Local authorities in Wales are unitary in nature but are described by the Local Government (Wales) Act 1994 as "principal councils", and their areas as principal areas. Various other legislation (e.g. s.91(1) Environment Act 1995) includes the counties and county boroughs of Wales within their individual interpretations of the phrase "unitary authority" as an interpretive not a definitive description. In s.2 of the Act each council formed for a county is allocated the respective English and Welsh descriptions of "County Council" or "Cyngor Sir", each council formed for a County Borough is allocated the respective descriptions of "County Borough Council" or "Cyngor Bwrdeistref Sirol"; in all cases the shorter alternative forms "Council" or "Cyngor" can be used.

United States
There are several types of single-tier governments in the United States. In the states of Connecticut, Rhode Island, and much of Massachusetts, county government has been abolished, and the municipalities (known as New England towns) are the only governing tier below the state government, though the former counties still exist in the ceremonial sense.
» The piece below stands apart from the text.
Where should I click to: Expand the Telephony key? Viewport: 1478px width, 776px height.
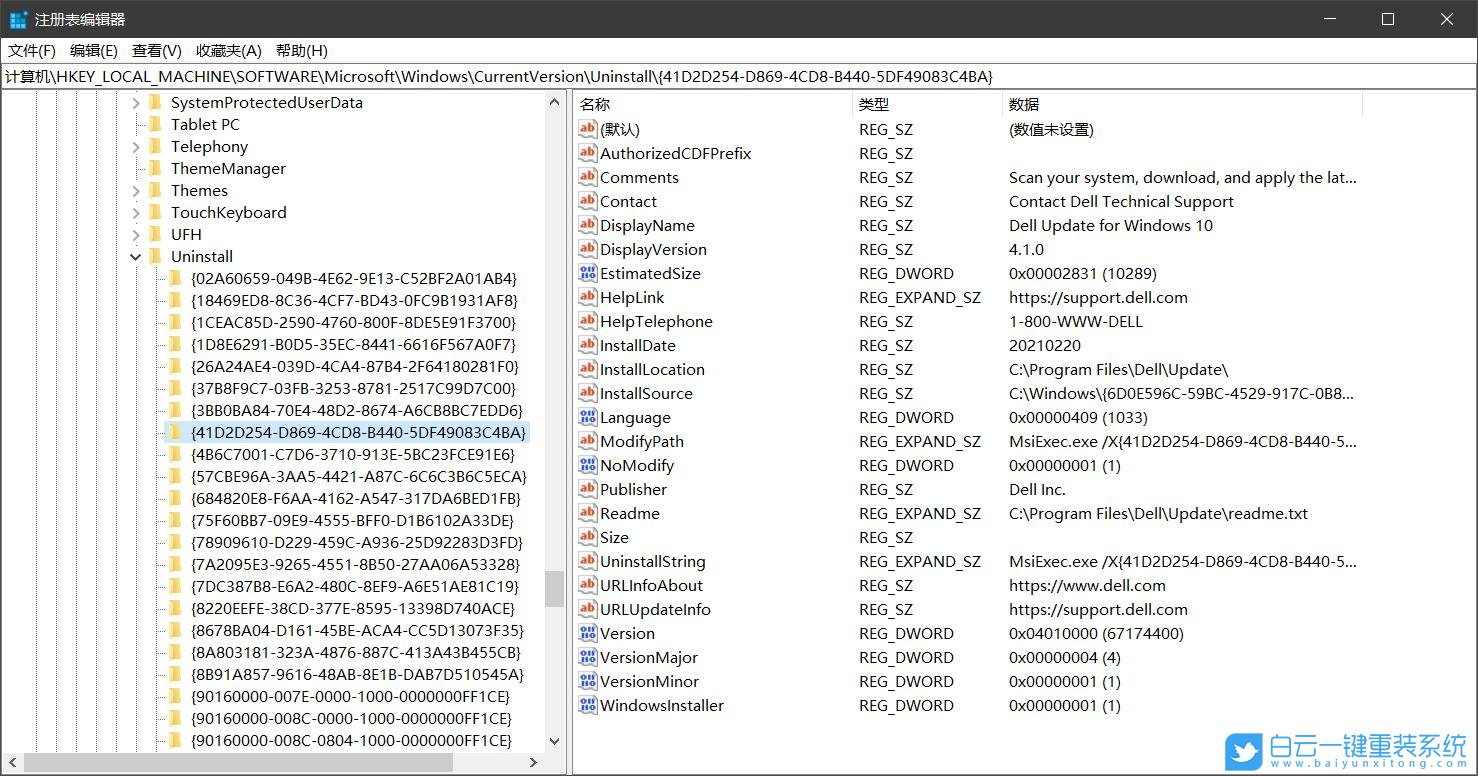(x=135, y=146)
In some areas, the reverse is true; for example, Howard County, Maryland and Arlington County, Virginia, are examples of counties that, despite being densely developed, have no municipalities and are thus the only tier of general-purpose local government.

In Virginia, all municipalities with city status are, by definition, independent from any county.  Three other cities across the United States are also independent of any county government: Baltimore, Maryland, St. Louis, Missouri, and Carson City, Nevada.  There are also several consolidated cities where the county government and municipal government are unified.  San Francisco and Philadelphia are two examples, wherein the city and county are coterminous and have one singular governing body.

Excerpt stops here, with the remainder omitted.